Abstract
Autonomic nerves convey essential neural signals that regulate vital body functions. Recording clearly distinctive physiological neural signals from autonomic nerves will help develop new treatments for restoring regulatory functions. However, this is very challenging due to the small nature of autonomic nerves and the low-amplitude signals from their small axons. We developed a multi-channel, high-density, intraneural carbon fiber microelectrode array (CFMA) with ultra-small electrodes (8-9 μm in diameter, 150-250 μm in length) for recording physiological action potentials from small autonomic nerves. In this study, we inserted CFMA with up to 16 recording carbon fibers in the cervical vagus nerve of 22 isoflurane-anesthetized rats. We recorded action potentials with peak-to-peak amplitudes of 15.1-91.7 μV and signal-to-noise ratios of 2.0-8.3 on multiple carbon fibers per experiment, determined conduction velocities of some vagal signals in the afferent (0.7-4.4 m/sec) and efferent (0.7-8.8 m/sec) directions, and monitored firing rate changes in breathing and blood glucose modulated conditions. Overall, these experiments demonstrated that CFMA is a novel interface for in-vivo intraneural action potential recordings. This work is considerable progress towards the comprehensive understanding of physiological neural signaling in vital regulatory functions controlled by autonomic nerves.

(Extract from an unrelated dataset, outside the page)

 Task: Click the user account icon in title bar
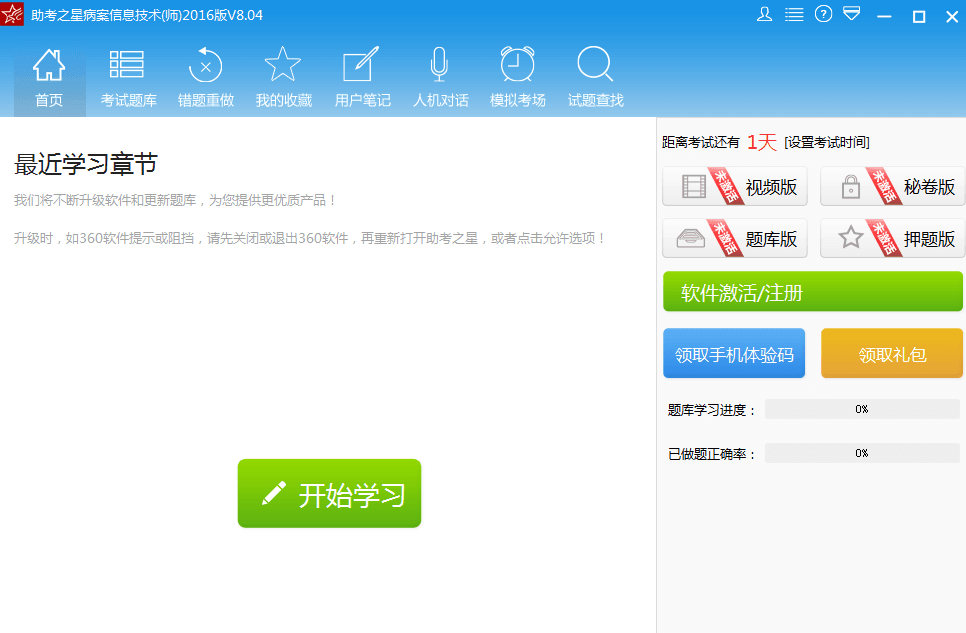pos(765,14)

Competing Interest Statement
Authors CAC, EJW, JPS, PRP, AAJ, and TMB are co-authors on a patent application on the development of the carbon fiber microelectrode array. Priority date June 22, 2018. Application # PCT/US2019/038500. The authors declare no other competing interests.
Footnotes
Revisions were made across the document in response to peer review, including an expansion on several points within the Discussion. Also, Part b of Figure 5, Table 1, and new Supplementary Figures S1 and S2 were added.